= Beginning of Section =

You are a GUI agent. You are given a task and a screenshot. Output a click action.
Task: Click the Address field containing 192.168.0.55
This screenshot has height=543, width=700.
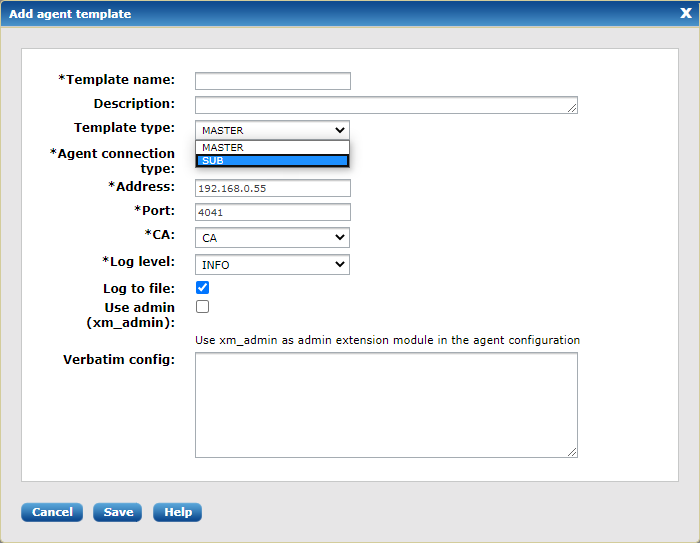coord(272,188)

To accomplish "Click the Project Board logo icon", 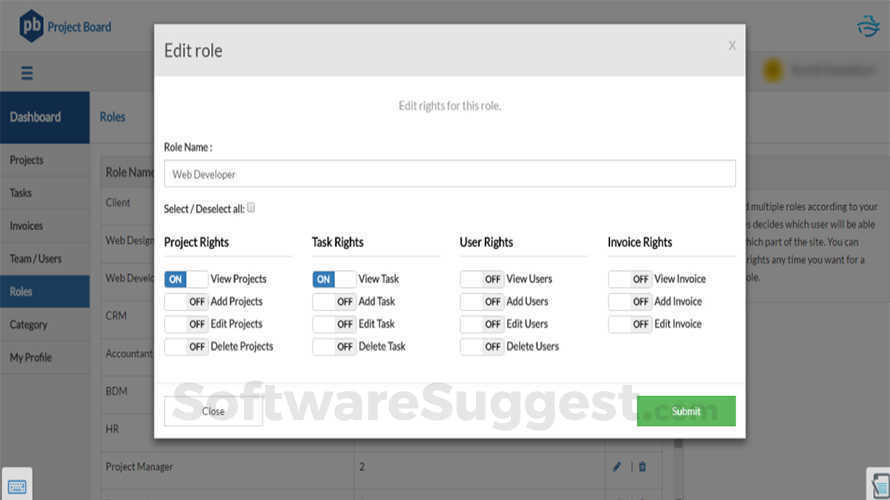I will 32,26.
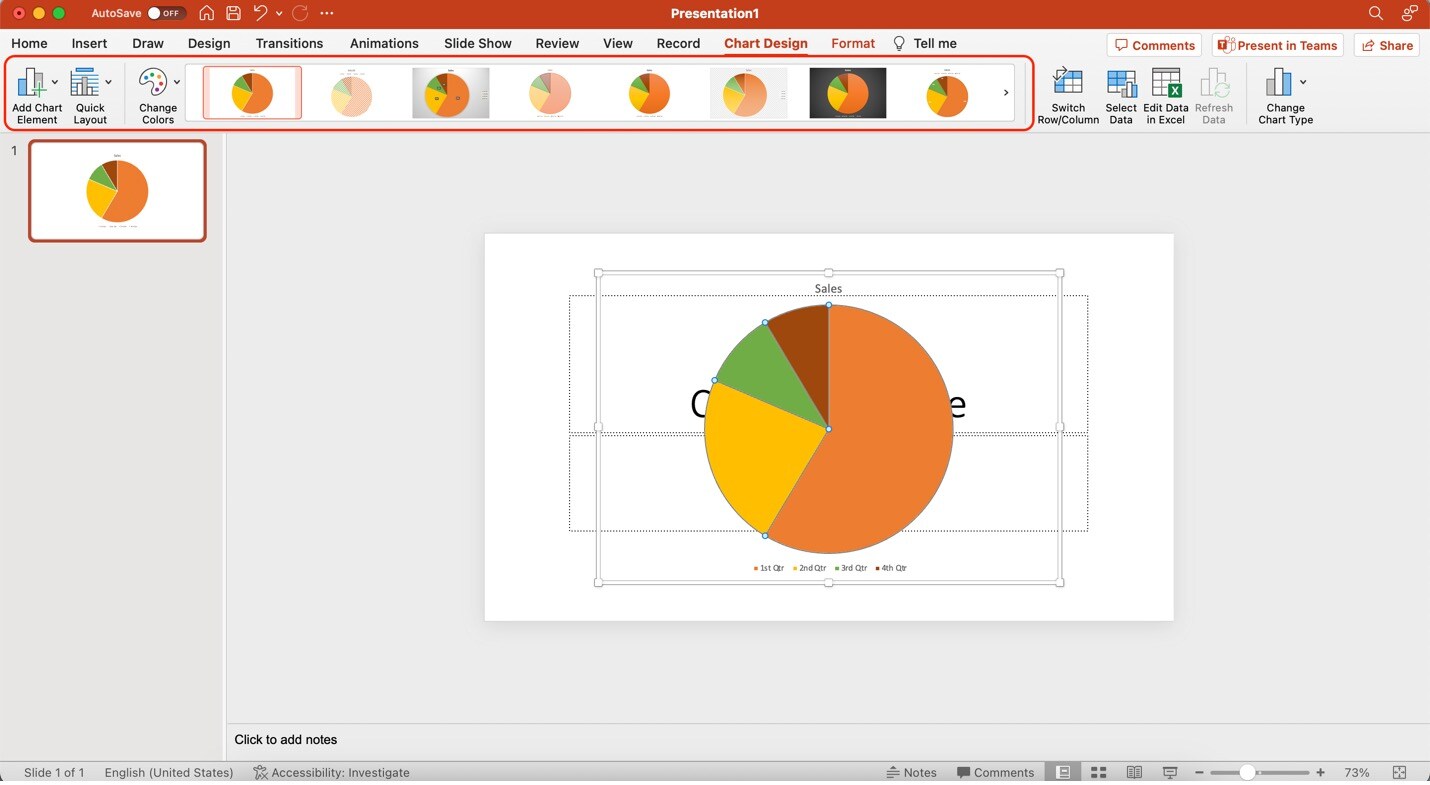
Task: Click the Share button
Action: [1387, 45]
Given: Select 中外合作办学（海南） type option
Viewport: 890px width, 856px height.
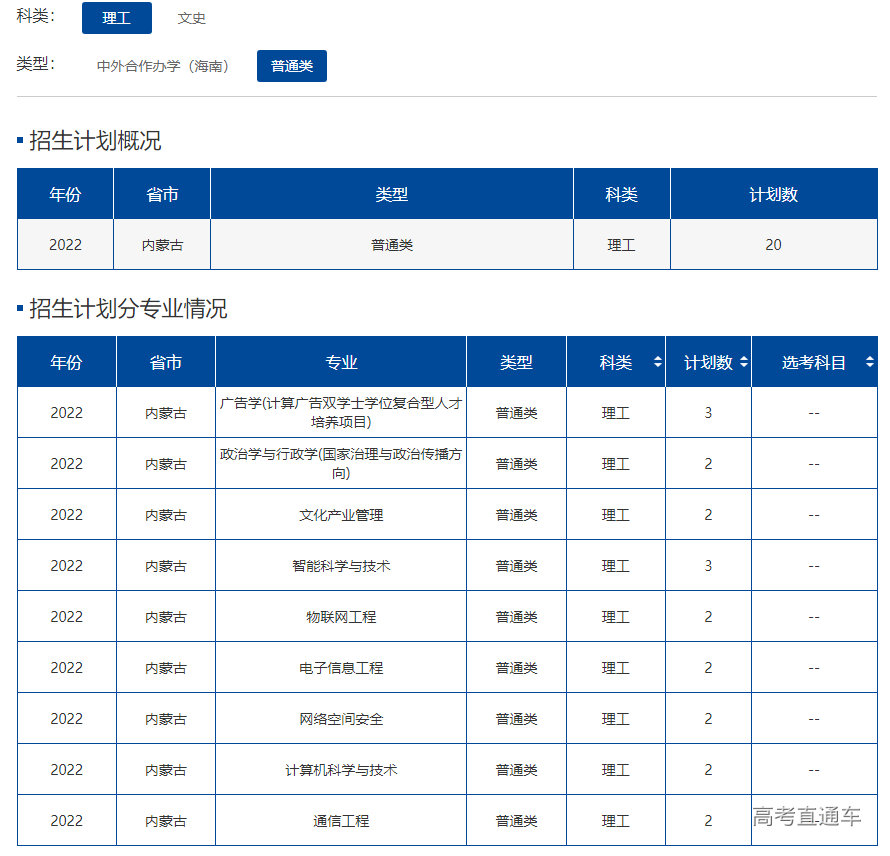Looking at the screenshot, I should (166, 65).
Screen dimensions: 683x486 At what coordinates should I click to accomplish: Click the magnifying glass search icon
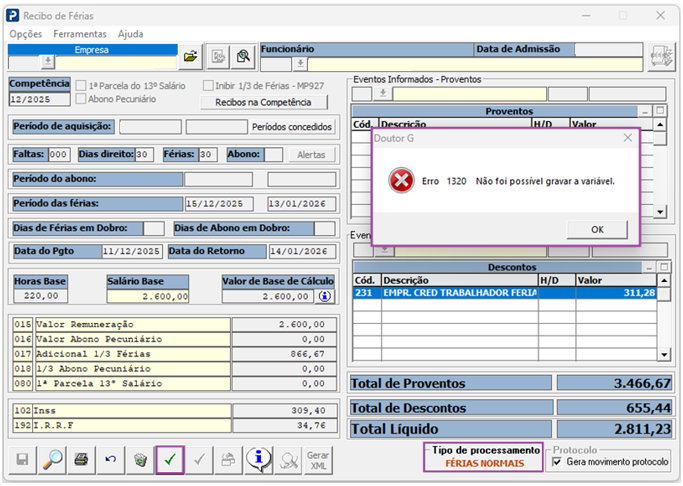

= End of Section =

[Task requirements]: Omit the pictures and return exactly the lines from the line containing "Given: Select 中外合作办学（海南） type option" through the final line of the material above, both ends included.

[Result of this exercise]:
Given: Select 中外合作办学（海南） type option
Viewport: 890px width, 856px height.
Looking at the screenshot, I should (166, 65).
Screen dimensions: 683x486 At what coordinates should I click to accomplish: Click the magnifying glass search icon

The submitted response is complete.